Available data:
— begin —

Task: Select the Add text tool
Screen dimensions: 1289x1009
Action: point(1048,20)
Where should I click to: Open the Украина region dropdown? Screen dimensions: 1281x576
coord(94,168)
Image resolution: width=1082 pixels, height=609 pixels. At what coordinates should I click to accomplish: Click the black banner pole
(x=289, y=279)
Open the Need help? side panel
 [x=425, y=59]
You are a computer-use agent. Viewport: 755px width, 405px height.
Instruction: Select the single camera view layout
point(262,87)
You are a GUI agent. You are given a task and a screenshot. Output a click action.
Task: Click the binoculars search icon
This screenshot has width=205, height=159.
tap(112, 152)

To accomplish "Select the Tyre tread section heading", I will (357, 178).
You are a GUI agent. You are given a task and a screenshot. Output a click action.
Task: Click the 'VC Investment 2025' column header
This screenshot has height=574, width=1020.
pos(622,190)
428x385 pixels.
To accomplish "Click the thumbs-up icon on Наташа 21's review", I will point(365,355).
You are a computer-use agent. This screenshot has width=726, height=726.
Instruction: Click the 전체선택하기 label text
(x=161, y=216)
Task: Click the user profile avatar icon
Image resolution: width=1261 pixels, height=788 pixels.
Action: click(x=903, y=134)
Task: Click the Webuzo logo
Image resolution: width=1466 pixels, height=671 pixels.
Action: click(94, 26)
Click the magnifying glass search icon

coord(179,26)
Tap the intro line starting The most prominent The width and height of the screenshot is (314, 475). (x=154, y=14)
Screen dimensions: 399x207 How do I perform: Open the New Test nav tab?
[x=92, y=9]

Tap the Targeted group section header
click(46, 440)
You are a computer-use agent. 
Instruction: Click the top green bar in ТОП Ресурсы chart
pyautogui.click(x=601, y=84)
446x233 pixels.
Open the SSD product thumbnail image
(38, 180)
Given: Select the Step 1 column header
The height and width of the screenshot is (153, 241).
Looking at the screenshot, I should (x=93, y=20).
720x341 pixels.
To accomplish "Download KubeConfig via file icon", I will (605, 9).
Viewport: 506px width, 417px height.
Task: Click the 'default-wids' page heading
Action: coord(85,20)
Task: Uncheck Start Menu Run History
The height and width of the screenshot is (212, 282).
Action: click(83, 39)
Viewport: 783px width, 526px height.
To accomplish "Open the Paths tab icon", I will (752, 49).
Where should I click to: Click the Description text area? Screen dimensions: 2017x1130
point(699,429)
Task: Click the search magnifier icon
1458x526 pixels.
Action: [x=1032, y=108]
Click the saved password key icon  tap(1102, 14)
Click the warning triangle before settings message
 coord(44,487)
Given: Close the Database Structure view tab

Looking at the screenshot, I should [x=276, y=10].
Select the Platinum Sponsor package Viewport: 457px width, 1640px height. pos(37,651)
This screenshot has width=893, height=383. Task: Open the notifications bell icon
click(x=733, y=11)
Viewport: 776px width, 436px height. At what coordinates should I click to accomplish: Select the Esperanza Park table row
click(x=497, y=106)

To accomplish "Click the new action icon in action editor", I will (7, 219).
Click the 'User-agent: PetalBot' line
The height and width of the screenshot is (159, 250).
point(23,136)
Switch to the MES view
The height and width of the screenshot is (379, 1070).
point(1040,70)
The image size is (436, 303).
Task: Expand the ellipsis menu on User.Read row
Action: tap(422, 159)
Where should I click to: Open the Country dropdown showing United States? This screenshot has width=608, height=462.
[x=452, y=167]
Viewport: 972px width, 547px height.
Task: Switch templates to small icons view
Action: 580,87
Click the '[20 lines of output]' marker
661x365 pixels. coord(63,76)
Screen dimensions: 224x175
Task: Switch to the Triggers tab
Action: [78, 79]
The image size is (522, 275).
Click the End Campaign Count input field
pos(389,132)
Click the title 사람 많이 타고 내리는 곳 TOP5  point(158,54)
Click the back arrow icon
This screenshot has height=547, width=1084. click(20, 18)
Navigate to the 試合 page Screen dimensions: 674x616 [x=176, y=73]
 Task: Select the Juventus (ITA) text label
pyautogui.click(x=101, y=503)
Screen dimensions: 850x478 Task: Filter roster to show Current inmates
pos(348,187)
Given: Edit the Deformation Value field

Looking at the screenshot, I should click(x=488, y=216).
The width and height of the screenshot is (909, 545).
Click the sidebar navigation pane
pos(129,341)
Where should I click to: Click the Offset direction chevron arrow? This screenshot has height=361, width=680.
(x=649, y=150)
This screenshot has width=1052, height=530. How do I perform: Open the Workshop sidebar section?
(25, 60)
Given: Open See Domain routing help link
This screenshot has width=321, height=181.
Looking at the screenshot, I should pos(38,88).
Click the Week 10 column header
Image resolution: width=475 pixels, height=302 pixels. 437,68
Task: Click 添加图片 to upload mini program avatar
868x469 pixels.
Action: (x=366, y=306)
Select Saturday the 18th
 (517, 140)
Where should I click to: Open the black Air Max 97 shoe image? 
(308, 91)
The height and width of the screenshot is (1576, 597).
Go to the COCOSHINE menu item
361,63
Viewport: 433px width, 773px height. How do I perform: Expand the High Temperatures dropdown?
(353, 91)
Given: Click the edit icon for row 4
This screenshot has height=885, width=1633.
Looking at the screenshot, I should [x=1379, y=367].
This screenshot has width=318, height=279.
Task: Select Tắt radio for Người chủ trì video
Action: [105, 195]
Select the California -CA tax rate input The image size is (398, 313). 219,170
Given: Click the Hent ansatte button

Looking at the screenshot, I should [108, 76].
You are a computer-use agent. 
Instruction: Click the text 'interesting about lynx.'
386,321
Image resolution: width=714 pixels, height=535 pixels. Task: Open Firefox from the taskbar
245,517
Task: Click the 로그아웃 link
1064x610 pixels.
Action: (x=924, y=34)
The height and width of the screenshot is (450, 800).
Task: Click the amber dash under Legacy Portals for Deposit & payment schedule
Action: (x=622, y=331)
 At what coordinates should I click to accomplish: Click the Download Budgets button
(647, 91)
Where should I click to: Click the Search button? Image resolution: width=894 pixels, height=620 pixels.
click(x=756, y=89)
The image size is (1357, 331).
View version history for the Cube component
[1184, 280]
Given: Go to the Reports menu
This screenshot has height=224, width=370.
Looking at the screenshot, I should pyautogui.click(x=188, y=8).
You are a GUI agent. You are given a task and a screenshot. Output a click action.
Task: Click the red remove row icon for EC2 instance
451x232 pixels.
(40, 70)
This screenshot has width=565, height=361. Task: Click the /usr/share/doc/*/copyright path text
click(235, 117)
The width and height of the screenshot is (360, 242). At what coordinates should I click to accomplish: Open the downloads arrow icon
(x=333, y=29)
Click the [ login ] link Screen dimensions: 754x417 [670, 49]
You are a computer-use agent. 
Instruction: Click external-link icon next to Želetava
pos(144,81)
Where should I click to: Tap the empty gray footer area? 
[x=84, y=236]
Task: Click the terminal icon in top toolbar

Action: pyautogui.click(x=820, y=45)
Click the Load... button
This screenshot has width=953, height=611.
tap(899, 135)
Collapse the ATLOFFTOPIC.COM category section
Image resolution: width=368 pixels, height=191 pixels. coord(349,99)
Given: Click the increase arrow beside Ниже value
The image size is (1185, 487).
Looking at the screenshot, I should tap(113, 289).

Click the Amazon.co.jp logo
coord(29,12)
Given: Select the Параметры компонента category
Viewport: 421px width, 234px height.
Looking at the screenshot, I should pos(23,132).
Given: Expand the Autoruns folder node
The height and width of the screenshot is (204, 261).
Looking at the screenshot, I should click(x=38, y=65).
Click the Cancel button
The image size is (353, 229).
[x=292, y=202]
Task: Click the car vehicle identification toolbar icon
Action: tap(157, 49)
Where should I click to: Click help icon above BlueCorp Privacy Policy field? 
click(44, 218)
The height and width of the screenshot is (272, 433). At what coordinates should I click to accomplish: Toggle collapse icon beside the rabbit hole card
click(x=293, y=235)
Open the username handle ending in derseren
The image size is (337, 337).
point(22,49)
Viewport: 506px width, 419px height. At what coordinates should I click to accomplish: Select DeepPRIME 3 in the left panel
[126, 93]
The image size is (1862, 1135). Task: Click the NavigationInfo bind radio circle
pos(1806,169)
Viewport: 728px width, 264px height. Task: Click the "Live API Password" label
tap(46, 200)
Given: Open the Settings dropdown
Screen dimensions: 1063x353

— end —

Problem description: Please rewrite the entries from the line with "The height and width of the screenshot is (1576, 597)." up to and including the line with "Click the [ login", renaming "Instruction" to "Command" and leaving everything else unchanged.

Written answer:
The height and width of the screenshot is (1576, 597).
Go to the COCOSHINE menu item
361,63
Viewport: 433px width, 773px height. How do I perform: Expand the High Temperatures dropdown?
(353, 91)
Given: Click the edit icon for row 4
This screenshot has height=885, width=1633.
Looking at the screenshot, I should [x=1379, y=367].
This screenshot has width=318, height=279.
Task: Select Tắt radio for Người chủ trì video
Action: [105, 195]
Select the California -CA tax rate input The image size is (398, 313). 219,170
Given: Click the Hent ansatte button

Looking at the screenshot, I should [108, 76].
You are a computer-use agent. 
Command: Click the text 'interesting about lynx.'
386,321
Image resolution: width=714 pixels, height=535 pixels. Task: Open Firefox from the taskbar
245,517
Task: Click the 로그아웃 link
1064x610 pixels.
Action: (x=924, y=34)
The height and width of the screenshot is (450, 800).
Task: Click the amber dash under Legacy Portals for Deposit & payment schedule
Action: (x=622, y=331)
 At what coordinates should I click to accomplish: Click the Download Budgets button
(647, 91)
Where should I click to: Click the Search button? Image resolution: width=894 pixels, height=620 pixels.
click(x=756, y=89)
The image size is (1357, 331).
View version history for the Cube component
[1184, 280]
Given: Go to the Reports menu
This screenshot has height=224, width=370.
Looking at the screenshot, I should pyautogui.click(x=188, y=8).
You are a GUI agent. You are given a task and a screenshot. Output a click action.
Task: Click the red remove row icon for EC2 instance
451x232 pixels.
(40, 70)
This screenshot has width=565, height=361. Task: Click the /usr/share/doc/*/copyright path text
click(235, 117)
The width and height of the screenshot is (360, 242). At what coordinates should I click to accomplish: Open the downloads arrow icon
(x=333, y=29)
Click the [ login ] link Screen dimensions: 754x417 [670, 49]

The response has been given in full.